> What the exercise asks: For this exercise, transcribe every line of the material exactly and skip the pictures.

------------

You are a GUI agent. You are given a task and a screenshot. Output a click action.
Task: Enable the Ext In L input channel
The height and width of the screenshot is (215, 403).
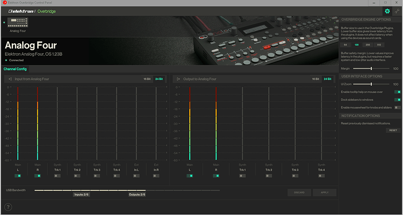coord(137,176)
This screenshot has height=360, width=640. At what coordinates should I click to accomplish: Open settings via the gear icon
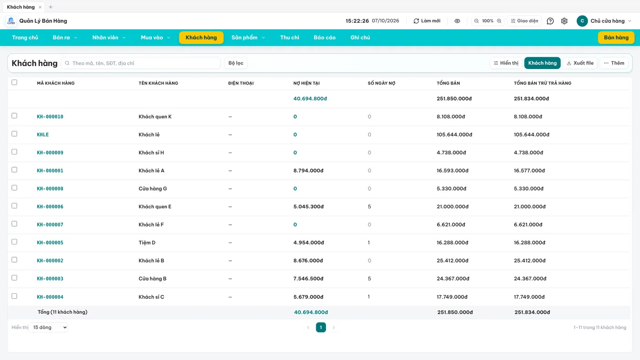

------------

> Answer:
You are a GUI agent. You are given a task and a screenshot. Output a click action.
Task: Enable the Ext In L input channel
The height and width of the screenshot is (215, 403).
coord(137,176)
This screenshot has height=360, width=640. At what coordinates should I click to accomplish: Open settings via the gear icon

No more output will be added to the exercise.